Public Citizen has told HHS secretary Sylvia Burwell that FDA should withdraw its recent draft guidance on Distributing Scientific and Medical Publications on Risk Information for Approved Prescription Drugs and Biological Products — Recommended Practices because it would allow pharmaceutical companies to tell physicians that marketed drugs could be less risky than FDA-approved labels say they are.

In an October 22 letter to Burwell, the group’s founder and senior advisor, Sidney M. Wolfe wrote that  the guidance would allow pharmaceutical salespeople to “inform physicians of the purportedly lower risks by distributing peer-reviewed articles assessing a drug’s risks and discussing with doctors the information about the ‘lower’ risks, without the FDA reviewing the articles, analyzing the data, or approving distribution of that information.”

Wolfe said FDA had acknowledged its awareness of this danger in response to two petitions from the drug and medical device industry that sought, in Wolfe’s words, “authority to engage in the distribution and communication” of off-label use information.
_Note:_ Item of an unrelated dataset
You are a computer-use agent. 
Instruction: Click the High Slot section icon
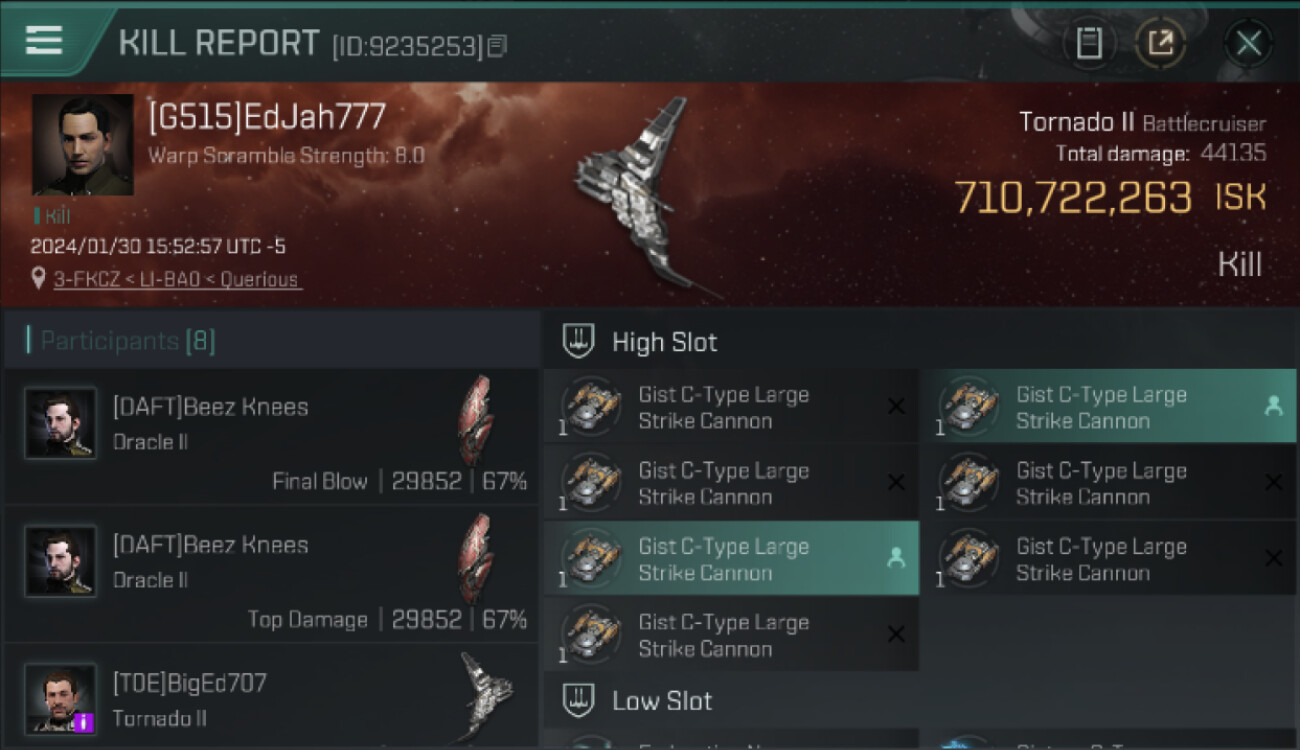coord(578,341)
FDA’s response, Wolfe wrote Burwell, stated that “Information that emphasizes the drugs’ claimed benefits, while minimizing the drugs’ limitations and adverse effects, may inappropriately influence a physician’s prescribing decisions in a manner that is not in the patient’s best interest.”
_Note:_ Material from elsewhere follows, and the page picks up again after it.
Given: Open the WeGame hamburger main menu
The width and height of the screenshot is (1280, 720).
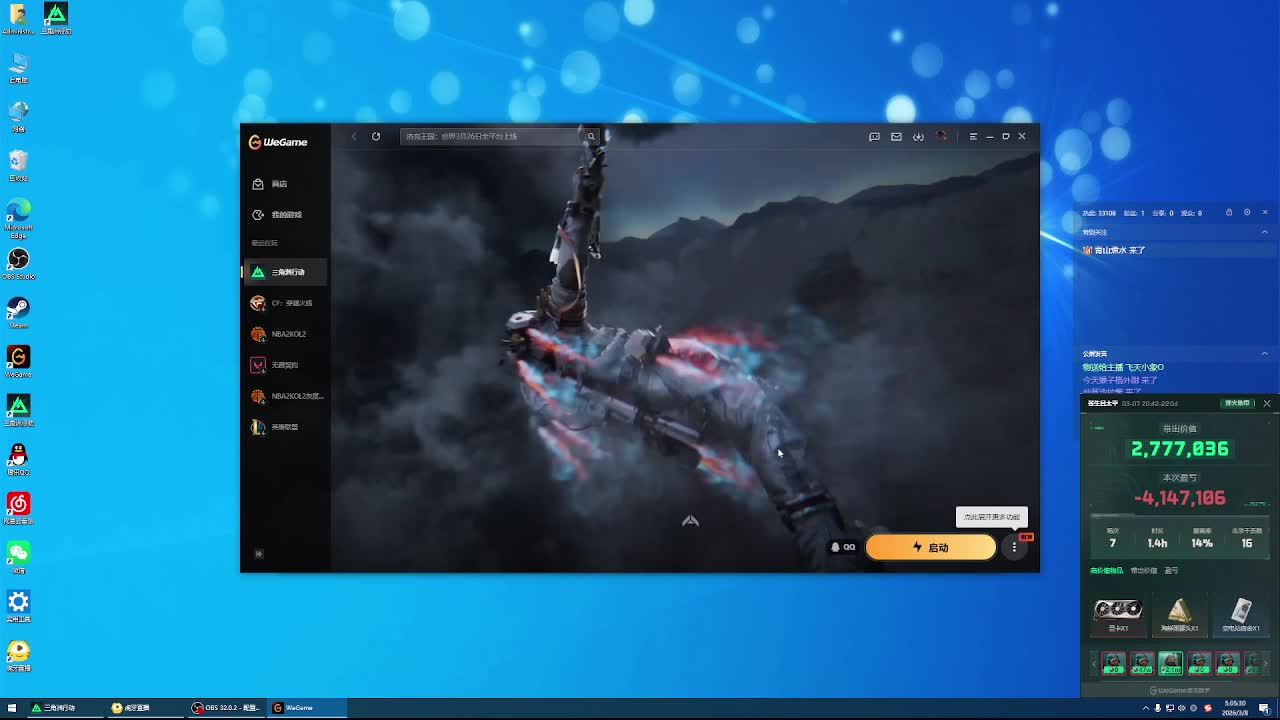Looking at the screenshot, I should [x=973, y=136].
His letter also complained about FDA’s decision to withhold over 1,700 public comments on the draft guidance, suggesting that it is trying to cover-up criticism of the proposal.

“Of the 1,781 comments submitted on the proposal, only one comment has been posted on the government agency’s Web site in the 58 days since the comment period closed,” Wolfe wrote, adding that on 10/15 it requested under the Freedom of Information Act the release of the comments.

In a recent JAMA article, Wolfe wrote that the draft  guidance “strikes the balance more toward the industry’s view of its First Amendment right to commercial speech than toward the agency’s mandate for patient protection.”

He said that when evidence supports a reduction in the risk associated with use of a prescription drug or biological product, the manufacturer should send the evidence to FDA, state the basis for the reduction in risk, and request a labeling change. If the agency is convinced, he says, the label can be changed. But, “off-label risk reduction is a misguided approach.”